Devitalisation, Ice-olation, and Zero Degrees Princesses: Disney’s FROZEN


Frozen is the highest-grossing animated film of all time, and the fifth highest-grossing film in any medium ($1.3 billion in worldwide box office sales). 375 million youngsters have viewed and sung along to the YouTube clip of it’s hit song Let It Go, and as Dorian Lynskey notes, “it’s shaped the imagination of a generation”. Beyond the sparkle and CGI patina something about the movie is clearly resonating powerfully with children and young people, and I think it’s secret – and what lies at the heart of its appeal – is its potent exploration of themes of childhood anger, ‘ice-olation’, inner devitalisation and self-absorption, which the film both addresses and amplifies.

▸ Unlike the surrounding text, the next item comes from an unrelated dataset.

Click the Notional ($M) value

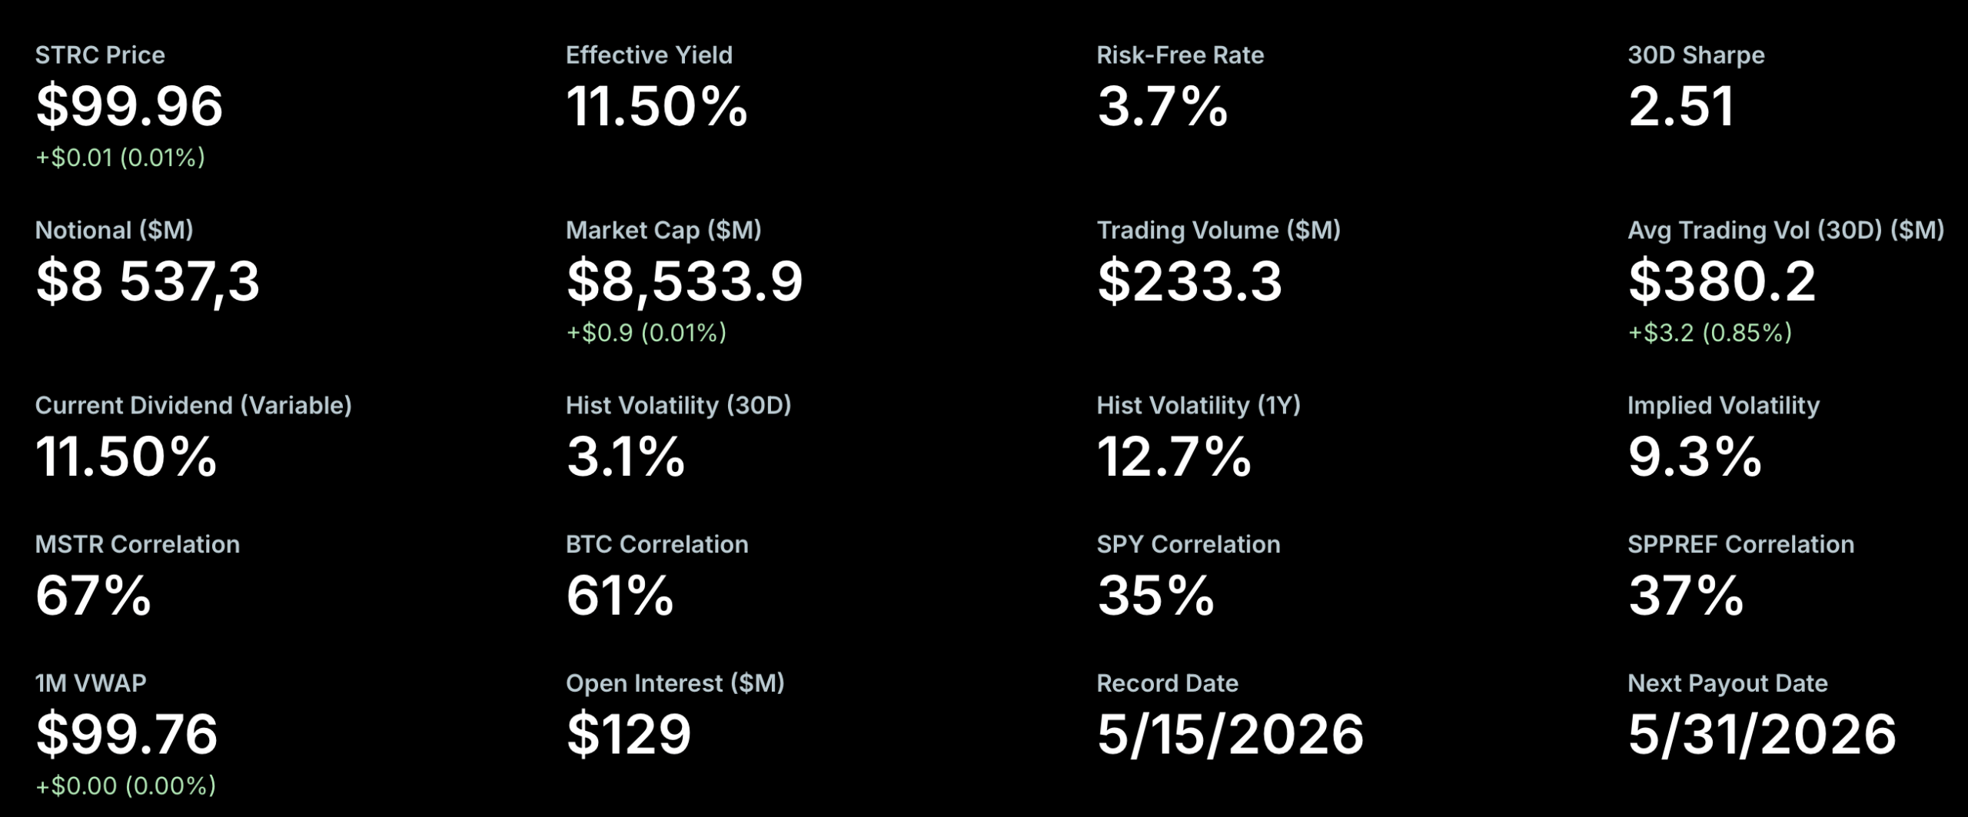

For anyone blessed by not having seen it, the story revolves around the conflicted and volatile dynamic between two sisters (who, as this is Disney, also happen to be princesses). The elder one, Elsa, seems to be possessed of a Midas-like power of turning everything that her hands touch or are directed towards to ice –  a ‘magic’ that is triggered when she feels threatened or angry, and which resembles in this the similar ‘magic’ power of adrenalised telekinesis in Stephen King’s Carrie. As Lynskey observes, Elsa’s ‘powers’ reflect those of the X-Men or Spiderman, ‘where super-powers are used as a metaphor for adolescence – because they’re empowering but they’re also really tormenting.’  Similar concerns with adolescence and the unfamiliar and potent capabilities that emerge during puberty have been given an extensive airing in today’s cinematic obsession with children painfully learning to manage apparently similar ‘magic’ potencies.